* Begin Document section *

In another embodiment there is shown in FIGS. 9 and 10 a bed assembly in accordance with the present invention designated generally as 10a. The bed assembly 10a includes a support structure 12a and a body supporting section 14a. The support structure 12a is preferably a standard box spring with some of its interior sections removed and replaced with firmness adjusting means as will be hereinafter explained.

The support structure 12a may include a base 22a. A top surface 24a of the support structure 12a supports the body support section 14a. Such a box spring may comprise a plurality of springs 23a extending from base 22a to top surface 24a.

The body supporting section 14a preferably includes a sheet of resilient material 30a, a first air mattress 32a, a second air mattress 34a, soft resilient material 36a, a second sheet of resilient material 38a, and a cover member 40a. The sheet of resilient material 30a is supported above the top surface 24a. The first and second air mattresses 32a, 34a are thereafter supported upon the sheet 30a. The air mattresses 32a, 34a are conventional in construction and preferably have a four-sided rectangular configuration. The mattresses 32a, 34a are arranged in a side-by-side relationship wherein one lateral side of the first air mattress 32a is disposed adjacent one lateral side of the second air mattress 34a. A perimeter boundary around the two air mattresses 32, 34 is formed by the other lateral sides and both of the top sides and both of the bottom sides of the air mattresses 32a, 34a. The soft resilient material 36a is supported atop the sheet 30a and surrounds the perimeter boundary of the first and second air mattresses 32a, 34a and extends between air mattresses 32a, 34a. The resilient material 36a is preferably made of four longitudinally extending blocks of material, such as foam rubber. The second sheet of resilient material 38a rests on top of the soft resilient material 36a and on top of the two air mattresses 32a, 34a. The sheets 30a, 38a, the air mattresses 32a, 34a and the soft resilient material 36a are all received within the cover member 40a. The cover member 40a may have a zipper (not shown) extending around at least a portion of its length so that the cover member 40a may be readily removed.

Each air mattress 32a, 34a is connected respectively to a discrete means 44a, 46a for adjusting the overall firmness of the respective air mattresses 32a, 34a. Discrete means 44a, 46a may be affixed to base 22a within the support structure 12a. Since the air mattresses 32a, 34a and the firmness adjusting means 44a, 46a are identical, only the air mattress 32a and the associated firmness adjusting means 44a will be described hereinater in detail.

* End Document section *
* Begin Task data *

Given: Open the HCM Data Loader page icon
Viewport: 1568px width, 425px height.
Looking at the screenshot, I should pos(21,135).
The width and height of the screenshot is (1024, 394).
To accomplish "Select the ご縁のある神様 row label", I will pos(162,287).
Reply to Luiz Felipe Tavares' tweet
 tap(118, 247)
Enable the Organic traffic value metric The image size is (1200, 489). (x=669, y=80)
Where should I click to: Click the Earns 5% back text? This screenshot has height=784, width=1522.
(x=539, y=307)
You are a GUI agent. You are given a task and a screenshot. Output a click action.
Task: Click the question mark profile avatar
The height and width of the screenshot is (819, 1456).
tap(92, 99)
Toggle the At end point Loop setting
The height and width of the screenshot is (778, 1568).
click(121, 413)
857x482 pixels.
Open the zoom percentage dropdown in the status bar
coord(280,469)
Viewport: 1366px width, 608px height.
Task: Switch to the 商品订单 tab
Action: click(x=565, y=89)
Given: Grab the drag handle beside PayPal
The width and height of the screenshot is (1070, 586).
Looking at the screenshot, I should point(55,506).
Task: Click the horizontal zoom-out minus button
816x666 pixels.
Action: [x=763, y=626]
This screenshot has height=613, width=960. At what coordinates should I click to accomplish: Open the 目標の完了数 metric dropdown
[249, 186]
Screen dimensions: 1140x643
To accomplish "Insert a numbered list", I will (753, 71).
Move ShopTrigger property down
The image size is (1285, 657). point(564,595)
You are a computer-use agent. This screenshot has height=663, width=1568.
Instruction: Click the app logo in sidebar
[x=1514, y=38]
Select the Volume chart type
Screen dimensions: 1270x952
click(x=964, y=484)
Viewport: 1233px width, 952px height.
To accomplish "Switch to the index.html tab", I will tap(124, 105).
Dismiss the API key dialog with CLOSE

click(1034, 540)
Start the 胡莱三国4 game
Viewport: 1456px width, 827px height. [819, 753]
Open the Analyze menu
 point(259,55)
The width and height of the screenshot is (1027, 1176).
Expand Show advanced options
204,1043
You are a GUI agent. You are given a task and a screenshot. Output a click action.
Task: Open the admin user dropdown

* End Task data *

- List of tasks:
- a) Name every component that the bed assembly passage says the body supporting section 14a preferably includes.
- b) Transcribe the part of the listing that starts with the line containing "Move ShopTrigger property down" and runs through the end of the listing, with both ends included.

- Written responses:
- a)
- sheet of resilient material 30a
- first air mattress 32a
- second air mattress 34a
- soft resilient material 36a
- second sheet of resilient material 38a
- cover member 40a

- b)
Move ShopTrigger property down
The image size is (1285, 657). point(564,595)
You are a computer-use agent. This screenshot has height=663, width=1568.
Instruction: Click the app logo in sidebar
[x=1514, y=38]
Select the Volume chart type
Screen dimensions: 1270x952
click(x=964, y=484)
Viewport: 1233px width, 952px height.
To accomplish "Switch to the index.html tab", I will tap(124, 105).
Dismiss the API key dialog with CLOSE

click(1034, 540)
Start the 胡莱三国4 game
Viewport: 1456px width, 827px height. [819, 753]
Open the Analyze menu
 point(259,55)
The width and height of the screenshot is (1027, 1176).
Expand Show advanced options
204,1043
You are a GUI agent. You are given a task and a screenshot. Output a click action.
Task: Open the admin user dropdown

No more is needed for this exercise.